In questo momento purtroppo non vedo un leader coraggioso che possa guidare Israele verso la pace. Significherebbe interrompere l’occupazione dei territori dello Stato palestinese in conformità al diritto internazionale e concludere un accordo che ponga definitivamente fine al conflitto. Speriamo che prima o poi questa persona si faccia avanti.
Hamas accetterebbe la soluzione dei due Stati?
Non parlo a nome di Hamas. Deve domandarglielo di persona. Un paio di mesi fa ha pubblicamente dichiarato che accetterebbe uno Stato palestinese compreso tra i confini del 1967. Ciò che conta è la posizione dell’Organizzazione per la liberazione della Palestina (Olp), come unica e legittima rappresentante del popolo palestinese. E l’Olp continua a impegnarsi per il raggiungimento di questa soluzione. Devo ricordarle che tutti i partiti israeliani al governo rigettano la soluzione dei due Stati e gli accordi sottoscritti con l’Olp. Netanyahu ha di fatto costruito tutta la sua carriera politica sull’opposizione alla soluzione dei due Stati.
Più di mezzo milione di coloni oggi vive nella West Bank protetto dall’esercito israeliano, il loro numero è in aumento. Quant’è realistica una soluzione dei due Stati?
Da cinquant’anni puntiamo a uno Stato palestinese indipendente. Molti palestinesi hanno pagato con la vita. Siamo giunti al punto in cui il mondo è unanime rispetto alla soluzione dei due Stati. Ci è voluto tempo per raggiungere questo consenso. Non è corretto dire: «Abbandoniamo quest’obiettivo». Ciò significherebbe, infatti, privare molte delle future generazioni della possibilità di vivere in un reale contesto di pace.
Corretto no, ma realistico?
Se 193 Paesi del mondo sono a favore della soluzione dei due Stati e Israele no, non ci sono molte alternative. O questi 193 Paesi non contano. O possono indurre Israele a rispettare il diritto internazionale. In caso contrario, Israele continuerebbe a essere uno Stato che agisce al di fuori del suo quadro normativo.

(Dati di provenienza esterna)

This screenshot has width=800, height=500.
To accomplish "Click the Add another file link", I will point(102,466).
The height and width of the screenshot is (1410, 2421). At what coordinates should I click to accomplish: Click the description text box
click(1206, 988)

La soluzione dei due Stati non fa piena giustizia al popolo palestinese. È un compromesso che il popolo palestinese, rappresentato dall’Olp, ha accettato con coraggio. Compromesso che assicurerebbe la conclusione dell’occupazione israeliana e la creazione di uno Stato piccolo ma indipendente, entro i confini del 1967. E mi creda che accettare uno Stato palestinese che si estende per il 22 per cento del territorio della Palestina storica, è stato davvero un compromesso doloroso e grande per ottenere la pace che i nostri popoli meritano. Ma se Israele continuerà a rifiutare questa soluzione, si dovrà ricorrere ad altre alternative, per esempio all’originario Piano di partizione approvato dall’Onu nel 1947, che assegna al popolo palestinese il 46 per cento del territorio.
La soluzione dello Stato unico potrebbe essere un’alternativa?

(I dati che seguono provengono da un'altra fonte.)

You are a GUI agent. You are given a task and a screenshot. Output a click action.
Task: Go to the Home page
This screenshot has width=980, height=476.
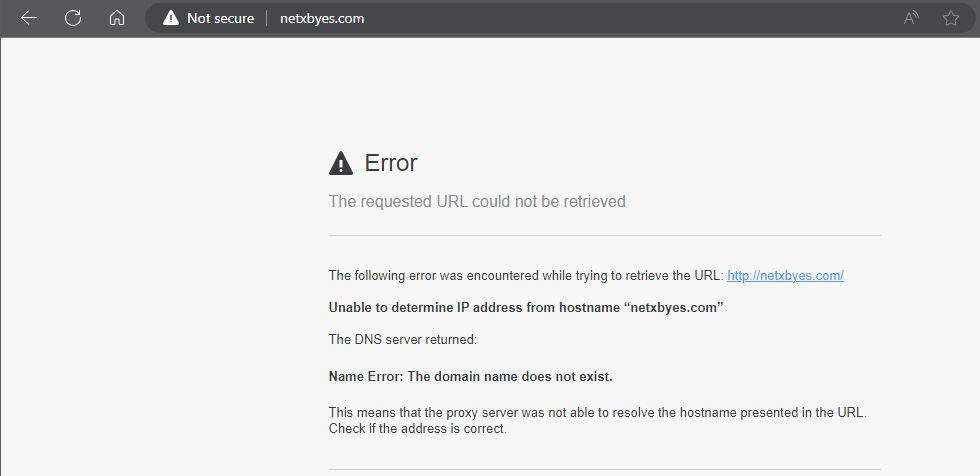point(117,18)
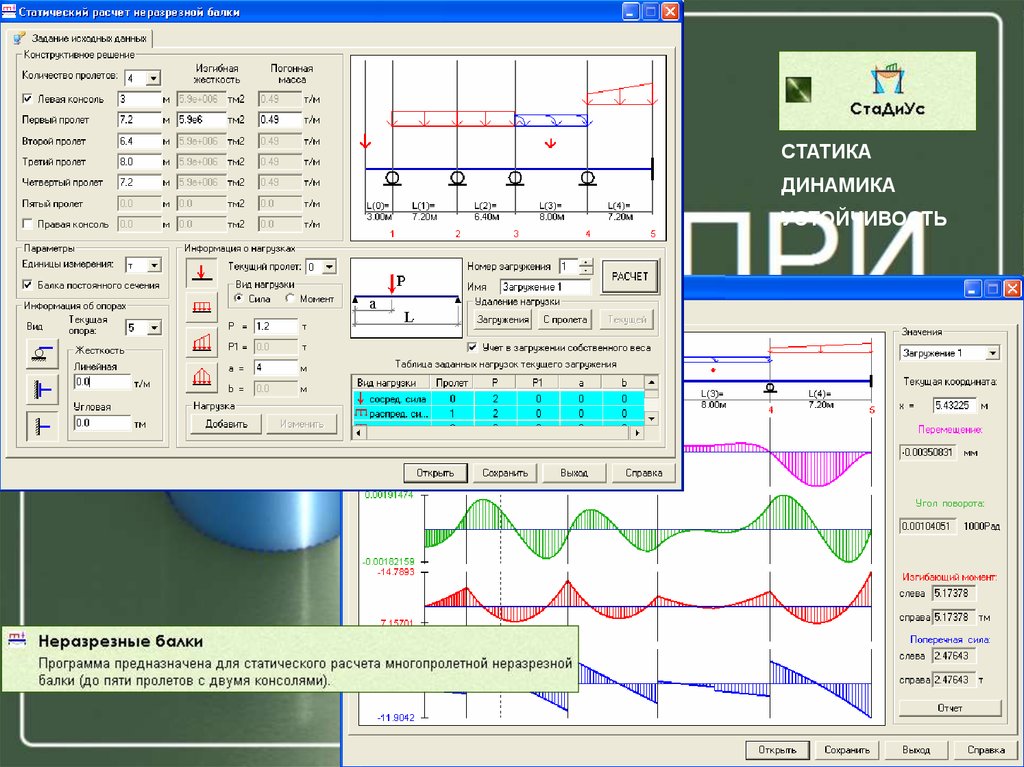
Task: Toggle Балка постоянного сечения checkbox
Action: click(28, 285)
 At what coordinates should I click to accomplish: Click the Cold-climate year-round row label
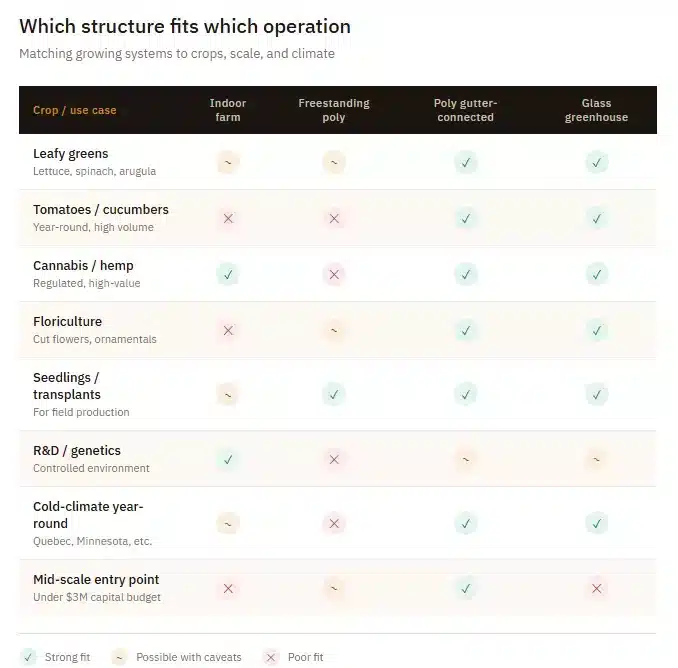tap(88, 514)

Se Israele rende impraticabile la soluzione dei due Stati, lo Stato unico diventa di fatto un’alternativa. Questo dovrebbe essere uno Stato democratico in cui tutte le persone dal Mediterraneo al Giordano possono votare. Altrimenti sarebbe uno Stato repressivo nel quale un gruppo domina su un altro, come sta avvenendo nei territori palestinesi occupati, la cui realtà, a fronte dell’illegale occupazione permanente, a ragione viene diffusamente descritta come un sistema di apartheid. La comunità internazionale non tollererà il crimine di apartheid, e non lo faremo neppure noi.
Con tutto l’odio, il dolore e il fanatismo a cui assistiamo da ambo le parti, una soluzione del conflitto è molto difficile da immaginare. Da cosa trae le sue speranze?
Germania e Francia erano nemici secolari fino a quando, dopo la seconda guerra mondiale, si risolsero a coesistere. A volte occorre scendere a compromessi per il futuro e per il bene delle generazioni successive. Dobbiamo uscire dal vicolo cieco del conflitto e della vendetta. Fintantoché - tolto Israele - c’è consenso sulla soluzione dei due Stati, credo che questa sia possibile. Siamo pronti a firmare un accordo di pace che metta la parola fine alla guerra. Spero Israele se ne renda conto prima che sia troppo tardi.
Riyad al-Maliki (1955), ingegnere civile qualificato e docente universitario, dal 2007 è ministro degli Affari esteri dei territori autonomi palestinesi.